Copy the records below word for word, leaving out the pictures.

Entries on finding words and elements
####################

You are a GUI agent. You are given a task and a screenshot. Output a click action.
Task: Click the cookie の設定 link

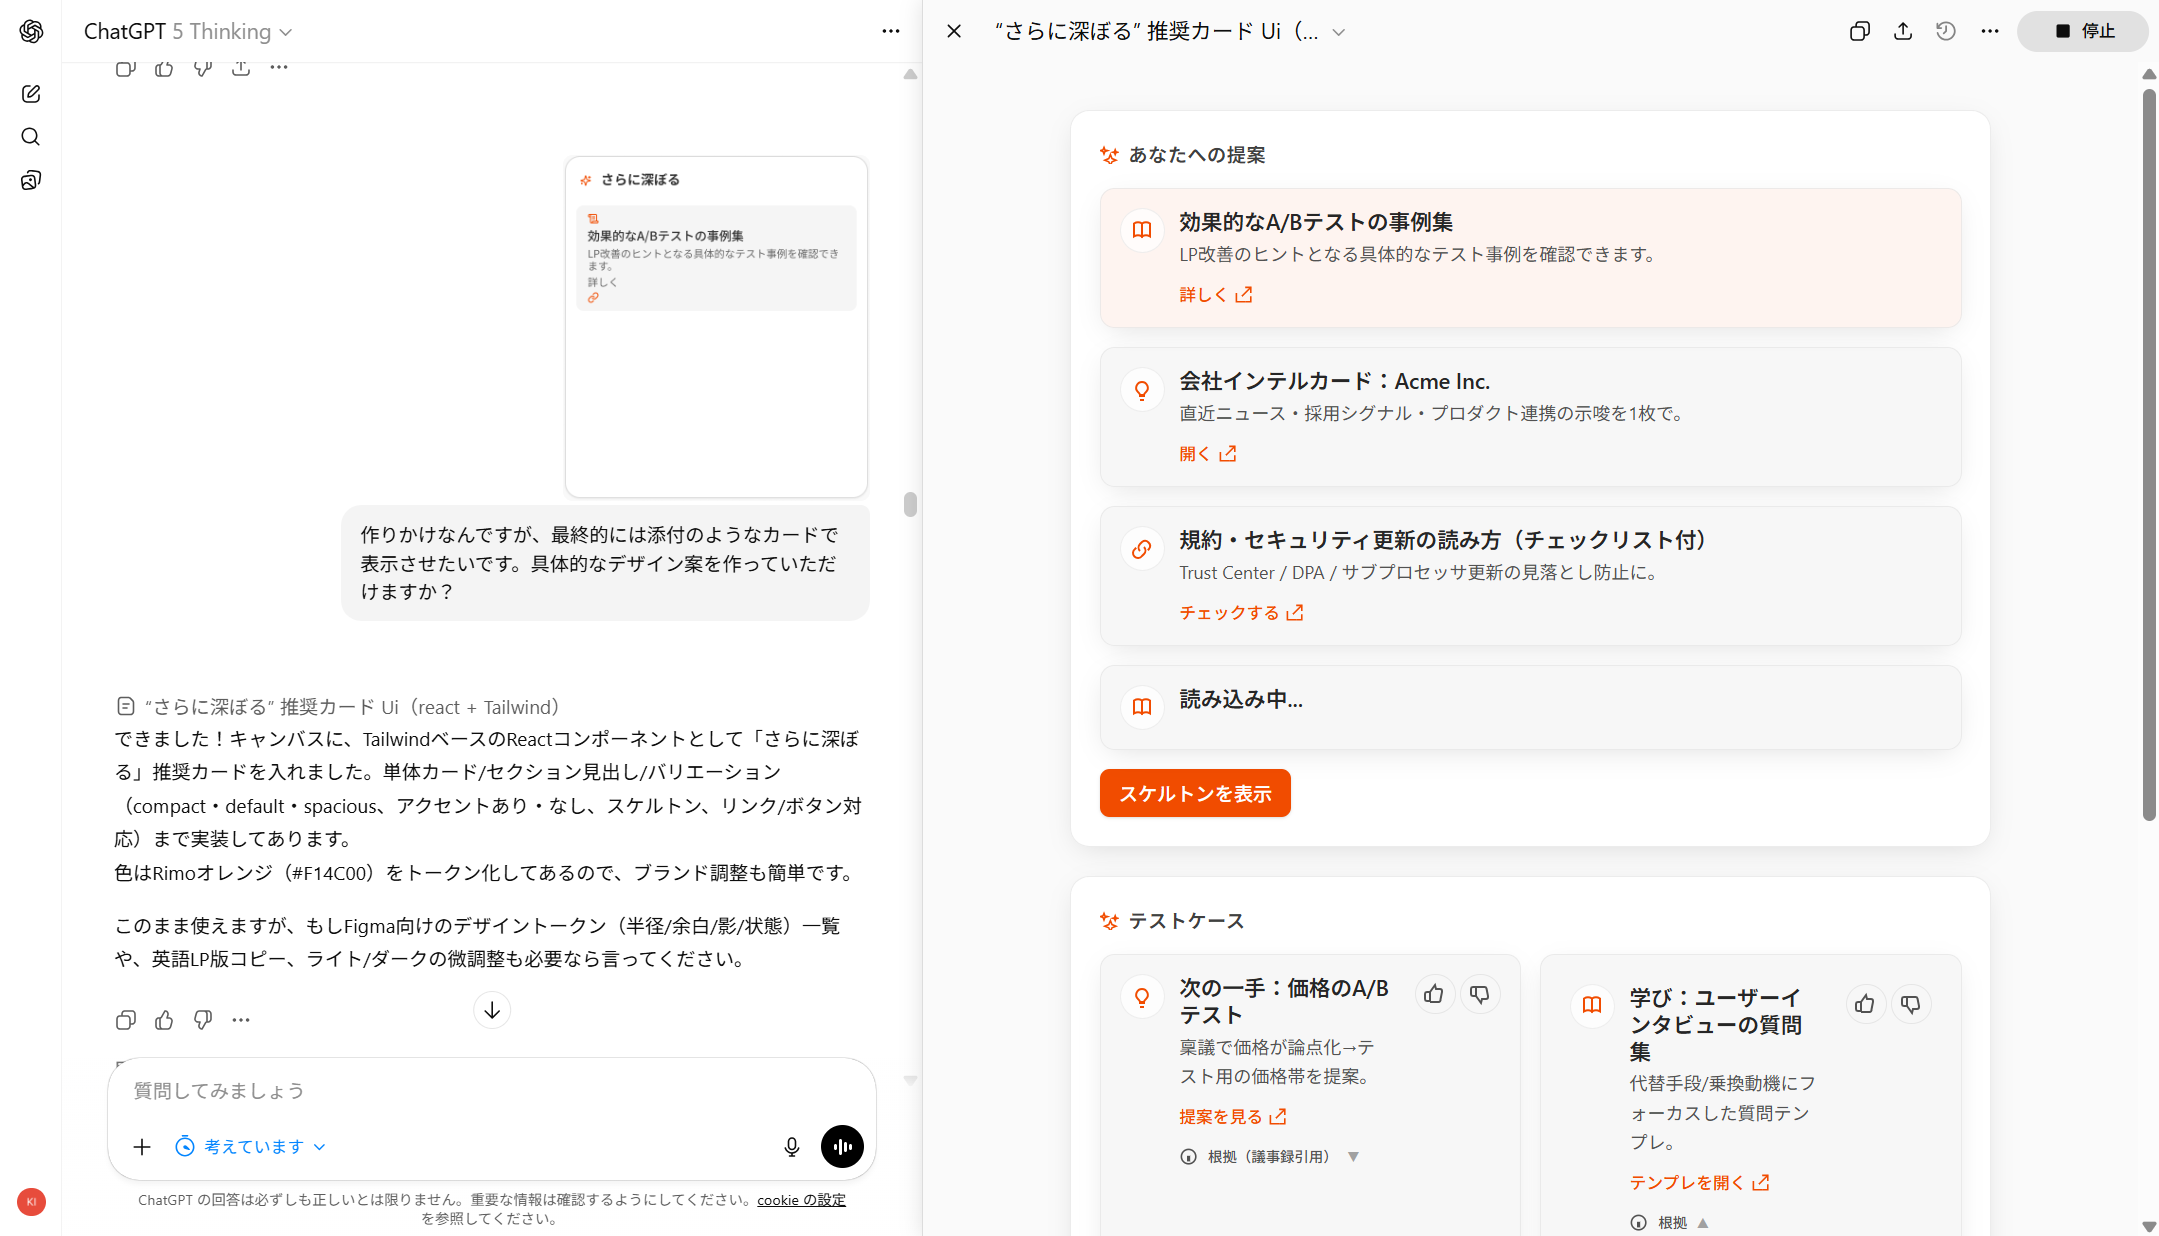click(801, 1200)
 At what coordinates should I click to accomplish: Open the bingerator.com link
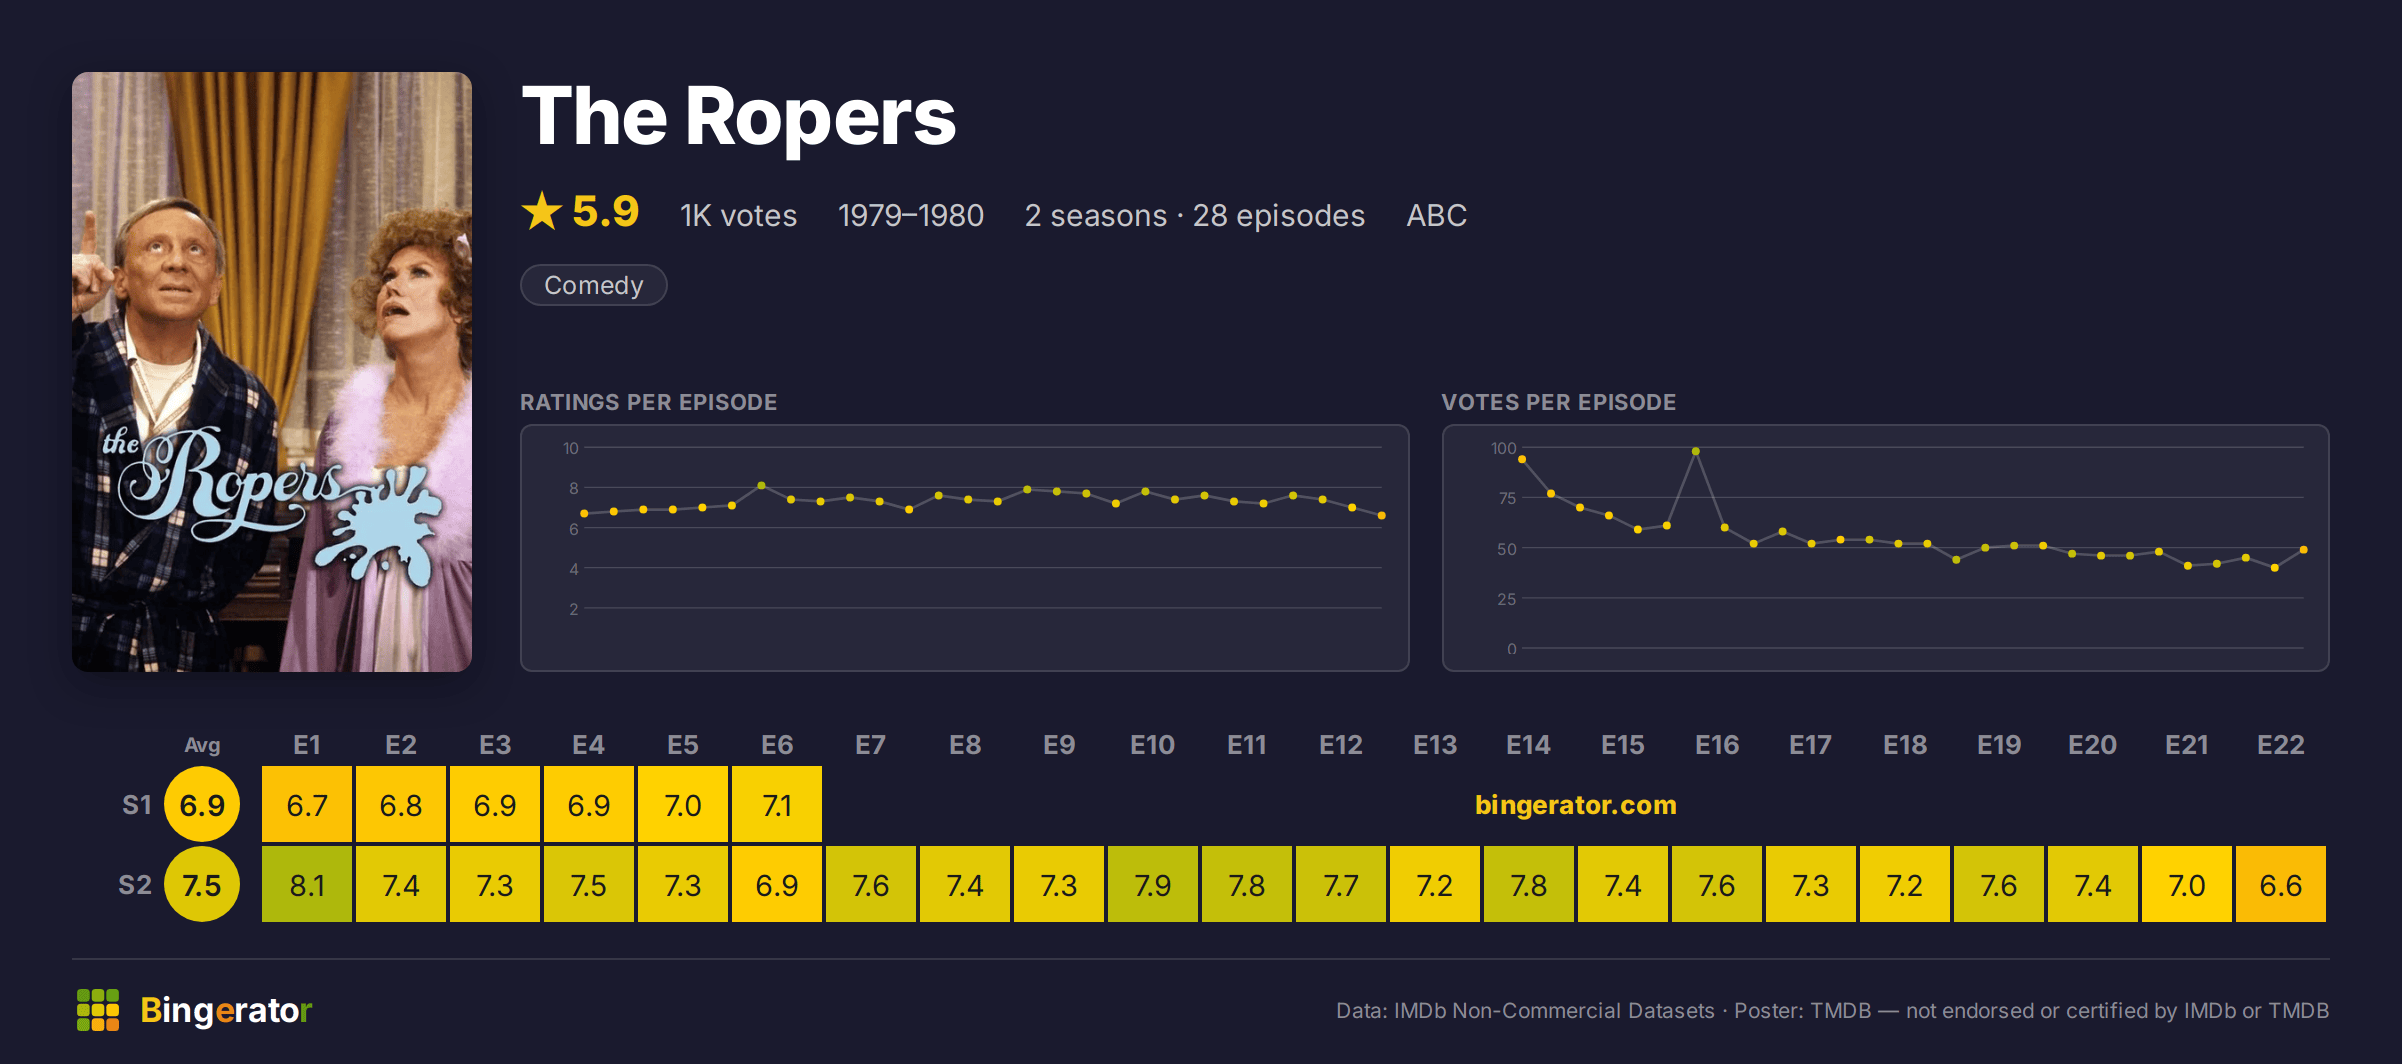click(x=1576, y=805)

####################

### ANSWER FOR THE TASK
You are a GUI agent. You are given a task and a screenshot. Output a click action.
Task: Click the cookie の設定 link

click(801, 1200)
 At what coordinates should I click to accomplish: Open the bingerator.com link
click(x=1576, y=805)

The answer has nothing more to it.